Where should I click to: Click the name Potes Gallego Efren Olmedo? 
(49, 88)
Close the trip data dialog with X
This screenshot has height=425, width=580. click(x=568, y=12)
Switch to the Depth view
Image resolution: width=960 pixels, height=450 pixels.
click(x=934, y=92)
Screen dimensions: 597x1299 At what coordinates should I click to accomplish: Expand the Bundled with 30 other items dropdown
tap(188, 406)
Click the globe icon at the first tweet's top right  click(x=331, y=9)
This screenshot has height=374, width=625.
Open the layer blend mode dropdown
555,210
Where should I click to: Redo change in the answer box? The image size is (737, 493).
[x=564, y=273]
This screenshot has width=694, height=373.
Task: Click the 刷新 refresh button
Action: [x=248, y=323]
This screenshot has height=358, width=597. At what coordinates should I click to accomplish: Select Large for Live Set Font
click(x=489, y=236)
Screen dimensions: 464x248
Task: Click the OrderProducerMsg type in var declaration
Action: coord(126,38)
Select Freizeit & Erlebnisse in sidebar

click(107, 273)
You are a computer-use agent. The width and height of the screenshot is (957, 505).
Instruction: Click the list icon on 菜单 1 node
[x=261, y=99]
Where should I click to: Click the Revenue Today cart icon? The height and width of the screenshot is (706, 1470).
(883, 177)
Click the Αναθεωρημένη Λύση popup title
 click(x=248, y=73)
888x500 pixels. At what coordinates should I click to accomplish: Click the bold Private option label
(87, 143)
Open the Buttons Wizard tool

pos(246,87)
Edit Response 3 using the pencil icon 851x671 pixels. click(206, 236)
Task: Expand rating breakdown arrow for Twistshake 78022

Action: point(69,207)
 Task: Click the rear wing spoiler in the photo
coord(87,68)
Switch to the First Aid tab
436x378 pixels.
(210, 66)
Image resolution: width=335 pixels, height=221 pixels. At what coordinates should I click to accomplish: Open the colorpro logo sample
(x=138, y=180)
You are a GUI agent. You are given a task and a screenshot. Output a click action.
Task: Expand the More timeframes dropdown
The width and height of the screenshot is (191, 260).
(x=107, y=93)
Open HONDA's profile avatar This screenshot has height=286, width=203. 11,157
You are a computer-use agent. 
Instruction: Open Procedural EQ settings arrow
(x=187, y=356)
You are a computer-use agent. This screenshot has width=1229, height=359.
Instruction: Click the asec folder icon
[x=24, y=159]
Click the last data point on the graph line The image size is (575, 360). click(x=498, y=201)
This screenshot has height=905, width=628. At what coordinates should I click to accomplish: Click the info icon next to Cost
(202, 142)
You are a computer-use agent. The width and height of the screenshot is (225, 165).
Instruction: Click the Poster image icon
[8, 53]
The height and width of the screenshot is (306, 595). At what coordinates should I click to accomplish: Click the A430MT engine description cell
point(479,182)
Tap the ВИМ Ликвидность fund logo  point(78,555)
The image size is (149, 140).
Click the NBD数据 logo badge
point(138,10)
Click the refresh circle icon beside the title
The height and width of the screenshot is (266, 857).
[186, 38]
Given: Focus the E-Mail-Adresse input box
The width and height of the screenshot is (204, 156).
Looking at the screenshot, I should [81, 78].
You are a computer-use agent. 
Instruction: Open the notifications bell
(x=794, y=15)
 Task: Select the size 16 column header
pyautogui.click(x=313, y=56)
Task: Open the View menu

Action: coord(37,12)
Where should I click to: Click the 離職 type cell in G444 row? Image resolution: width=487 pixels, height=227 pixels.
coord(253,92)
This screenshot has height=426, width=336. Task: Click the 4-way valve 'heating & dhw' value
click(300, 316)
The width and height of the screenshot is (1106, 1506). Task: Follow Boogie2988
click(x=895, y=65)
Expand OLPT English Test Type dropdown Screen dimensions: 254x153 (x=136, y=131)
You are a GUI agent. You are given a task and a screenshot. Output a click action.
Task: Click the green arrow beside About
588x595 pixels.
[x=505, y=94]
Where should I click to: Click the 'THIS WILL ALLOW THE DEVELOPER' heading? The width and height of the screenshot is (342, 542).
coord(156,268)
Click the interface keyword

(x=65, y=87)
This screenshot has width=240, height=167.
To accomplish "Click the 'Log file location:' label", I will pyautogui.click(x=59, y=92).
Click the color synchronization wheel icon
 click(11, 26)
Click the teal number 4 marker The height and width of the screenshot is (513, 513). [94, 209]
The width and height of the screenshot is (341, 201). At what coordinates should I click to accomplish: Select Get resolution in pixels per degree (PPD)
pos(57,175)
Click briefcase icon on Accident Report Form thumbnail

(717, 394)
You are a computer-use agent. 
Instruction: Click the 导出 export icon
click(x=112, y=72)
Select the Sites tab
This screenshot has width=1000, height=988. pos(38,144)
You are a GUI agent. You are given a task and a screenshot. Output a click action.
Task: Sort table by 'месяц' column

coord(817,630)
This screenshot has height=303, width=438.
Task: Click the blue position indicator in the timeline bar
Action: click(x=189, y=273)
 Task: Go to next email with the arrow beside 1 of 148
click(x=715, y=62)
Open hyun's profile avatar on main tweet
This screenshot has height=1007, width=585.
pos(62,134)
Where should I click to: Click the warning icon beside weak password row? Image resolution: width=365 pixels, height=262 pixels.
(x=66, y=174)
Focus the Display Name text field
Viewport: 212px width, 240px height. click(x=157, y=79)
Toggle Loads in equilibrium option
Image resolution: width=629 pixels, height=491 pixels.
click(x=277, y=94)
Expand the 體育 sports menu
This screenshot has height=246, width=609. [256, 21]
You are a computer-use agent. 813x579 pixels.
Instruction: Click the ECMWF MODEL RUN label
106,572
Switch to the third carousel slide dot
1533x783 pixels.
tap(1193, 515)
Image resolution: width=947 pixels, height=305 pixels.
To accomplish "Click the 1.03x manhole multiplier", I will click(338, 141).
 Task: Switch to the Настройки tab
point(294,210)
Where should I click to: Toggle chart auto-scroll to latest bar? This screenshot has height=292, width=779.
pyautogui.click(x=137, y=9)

Required work
Find the word "computer" in the entries. Copy each line that holds it.

Result for this exercise
You are a computer-use agent. The width and height of the screenshot is (957, 505).
You are a computer-use agent. 
You are a computer-use agent. This screenshot has width=1229, height=359.
You are a computer-use agent. The width and height of the screenshot is (225, 165).
You are a computer-use agent. 
You are a computer-use agent. 
You are a computer-use agent. 813x579 pixels.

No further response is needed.